Vermont’s state legislature wrapped up this election cycle’s longest-running gubernatorial contest Thursday when it voted to keep Gov. Peter Shumlin around for another two-year term.
The result is in keeping with a trend seen in gubernatorial races nationwide in 2014, in which the candidates who benefitted from more spending on TV ads than their opponents won at the ballot box.
In an unusual twist in Vermont, though, state lawmakers got the final say in the race when neither Shumlin, a Democrat, nor Republican Scott Milne received a majority of the votes cast on Nov. 4.
Thursday’s decision makes Shumlin one of 29 candidates for governor in 2014 who won their races after being bolstered by more spending on TV ads than their opponents, according to a Center for Public Integrity analysis of media tracking firm Kantar Media/CMAG data. In six of the other seven races, the winners were incumbents who didn’t need as much help from the airwaves. Only Maryland Republican Larry Hogan won after being outspent by ads favoring former Lt. Gov. Anthony Brown, a Democrat.
Before voters went to the polls on Nov. 4, the campaign to re-elect Shumlin spent roughly four and a half times what Milne’s campaign did on TV ads and more than 36 times what Libertarian Dan Feliciano’s campaign spent. The other five candidates on the ballot did not air ads captured by Kantar Media/CMAG.
Shumlin also received more votes in the November election — 46.5 percent to Milne’s 45.3 percent. But with eight candidates vying for the governor’s mansion, none received more than 50 percent of the votes cast, a requirement in the state’s constitution. As a result, the Vermont legislature cast the deciding votes Thursday in a secret ballot: 110 for Shumlin, 69 for Milne and none for the third-highest vote-getter in November, Feliciano. (Democrats dominate both chambers with 104 of the 180 seats.)

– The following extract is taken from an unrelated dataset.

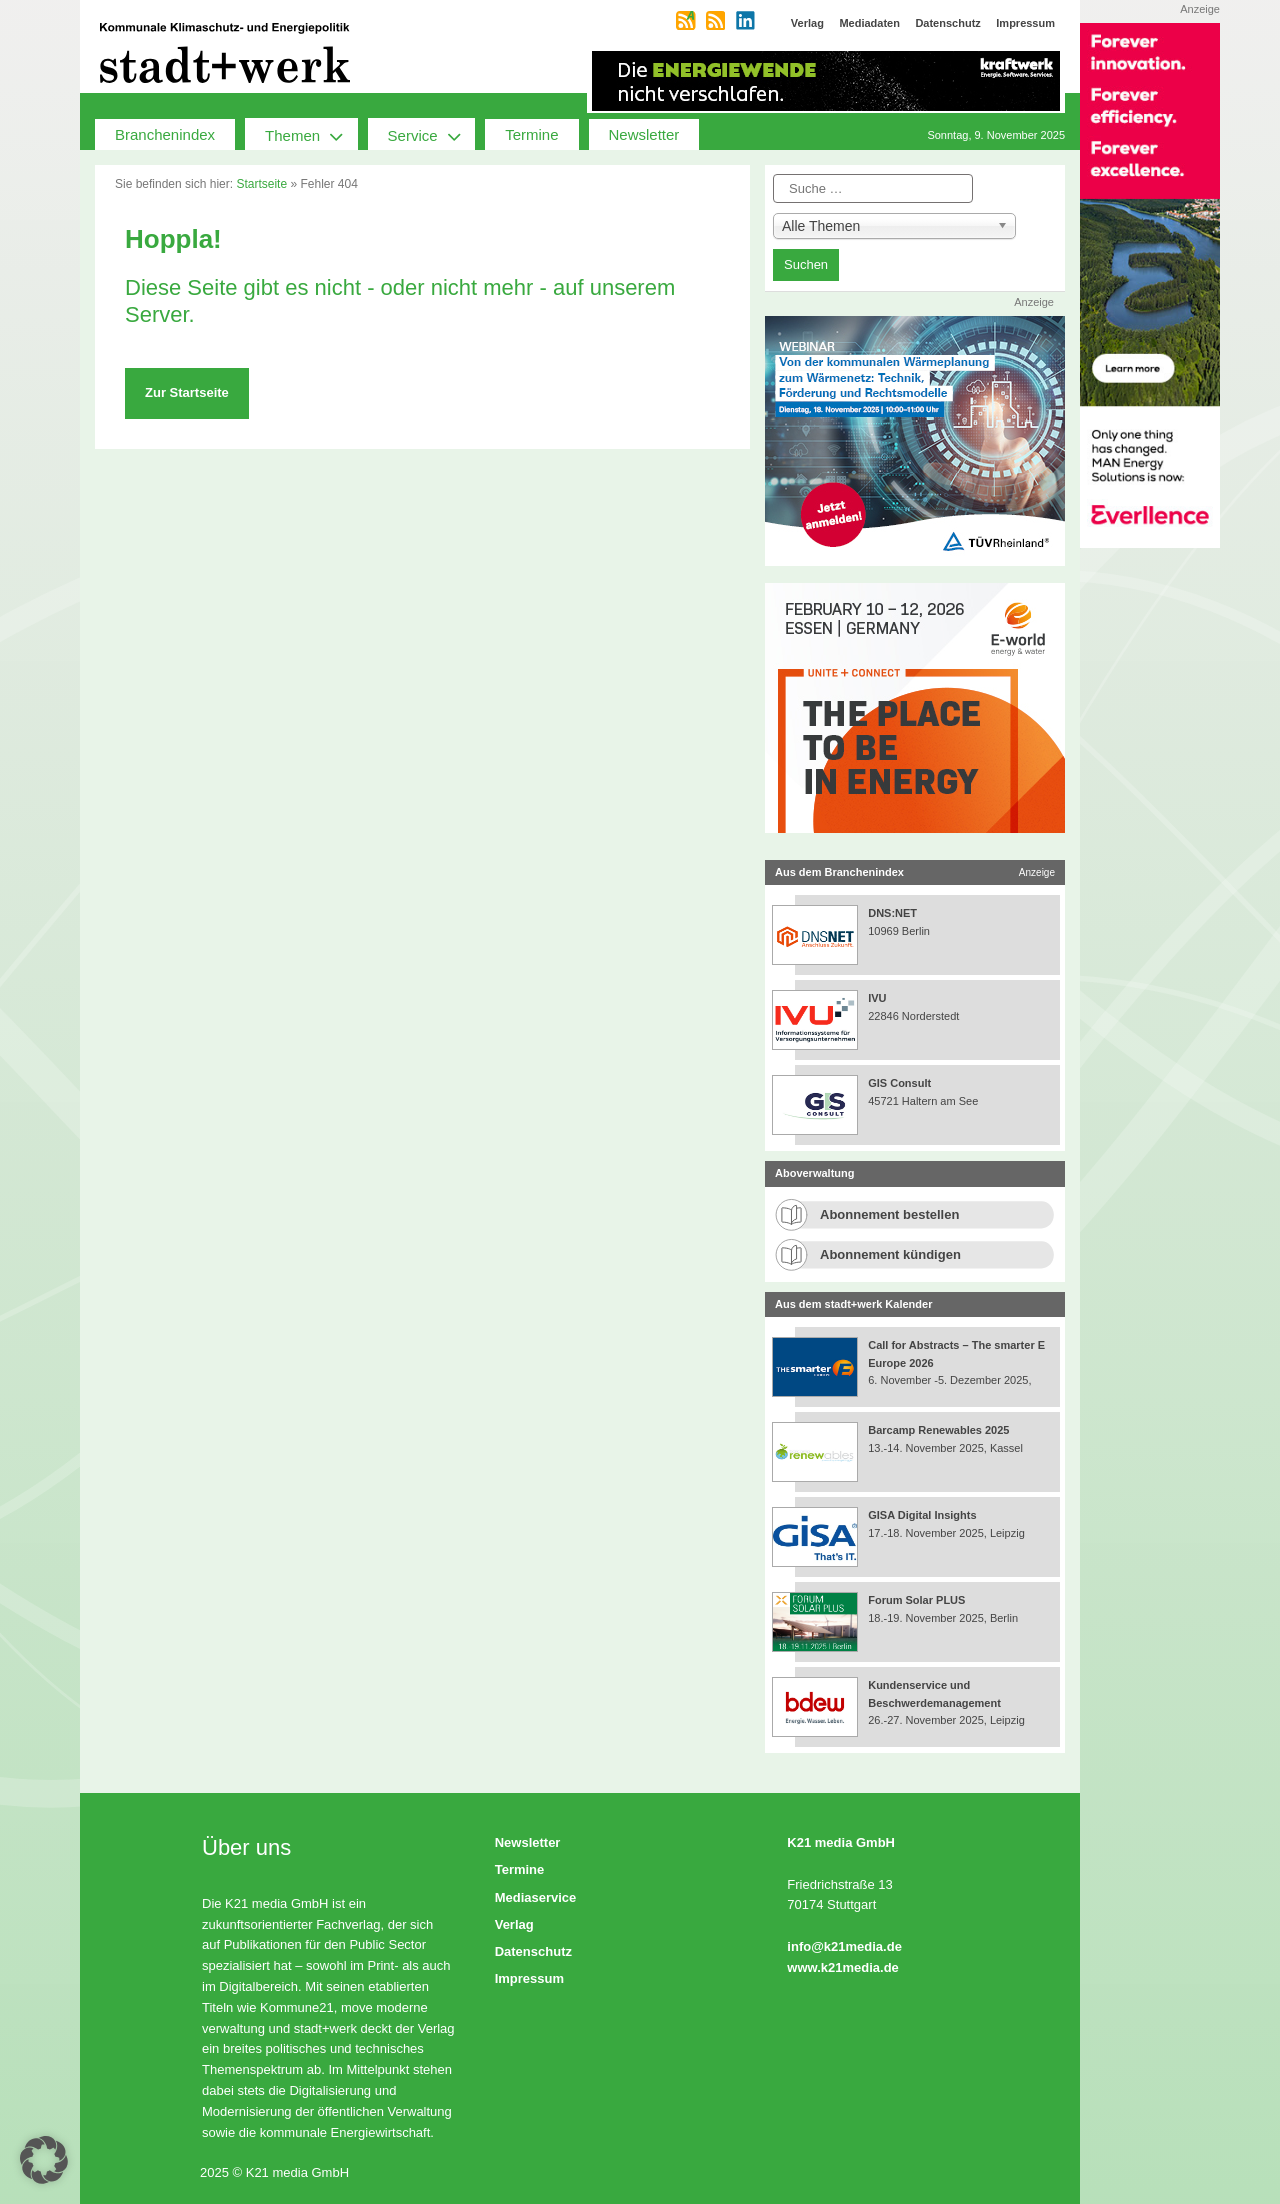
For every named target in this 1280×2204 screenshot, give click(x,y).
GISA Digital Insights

Overall, Vermont’s race for governor was a relatively inexpensive contest, with an estimated $762,000 spent on the state’s airwaves. Governors’ races in only two states, South Dakota and Alaska, saw less money spent on TV ads, according to Kantar Media/CMAG estimates. Wyoming’s race did not have ads captured by Kantar Media/CMAG.
In total, the country’s 36 governors’ races accounted for nearly 70 percent of the $856 million spent on television ads aimed at shaping the outcomes of state-level races this cycle, about $100 million more than was spent on the same number of U.S. Senate seats up for election.

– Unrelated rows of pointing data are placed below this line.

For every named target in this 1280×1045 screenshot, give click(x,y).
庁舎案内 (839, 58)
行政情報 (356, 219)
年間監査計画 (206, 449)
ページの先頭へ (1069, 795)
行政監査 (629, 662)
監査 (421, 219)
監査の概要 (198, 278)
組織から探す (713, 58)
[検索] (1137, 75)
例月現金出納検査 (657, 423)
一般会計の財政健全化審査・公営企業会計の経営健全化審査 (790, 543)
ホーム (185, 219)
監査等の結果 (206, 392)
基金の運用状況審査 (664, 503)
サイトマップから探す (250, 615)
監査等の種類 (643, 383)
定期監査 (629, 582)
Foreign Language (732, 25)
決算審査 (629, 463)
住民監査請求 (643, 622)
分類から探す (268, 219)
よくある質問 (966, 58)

The spending helped Republicans pick up four governorships, while Democrats flipped only one and an independent defeated Alaska’s Republican incumbent, leaving Republicans holding the reins in 31 states nationwide.
In the Vermont race, no groups independent of the candidates’ campaigns bought TV ads prior to the November election. The same can only be said of six other governors’ races nationwide in 2014 as so-called “outside” groups took on a greater role in promoting or denigrating candidates than they did in 2010, the last comparable elections.
However, last week a group called Vermonters for Honest Government began airing ads in support of Milne.
“If you’ve had enough of Peter Shumlin’s political shenanigans, let your representatives know that it is time for a change,” one ad says. “Contact them and urge them to vote for Scott Milne for governor on January 8th.”
The group was created by William Round, a former Navy captain and Boeing engineer who lives in Newport Center, Vermont, according to the group’s website.
While most of the ads in the election cycle were aimed at influencing the voters, these ads were unique in that they were aimed at influencing state lawmakers instead. As a result, the way the spending is disclosed with the Vermont secretary of state is unique, too. Rather than registering his group as a political action committee, Round registered with the state as a lobbyist, according to Federal Communications Commission filings.
The group spent at least $31,000, FCC records show. But it was not enough to tip the scale from overall ad spending favoring Shumlin — or to persuade the Democratic-leaning legislature to elect Milne as the state’s top executive.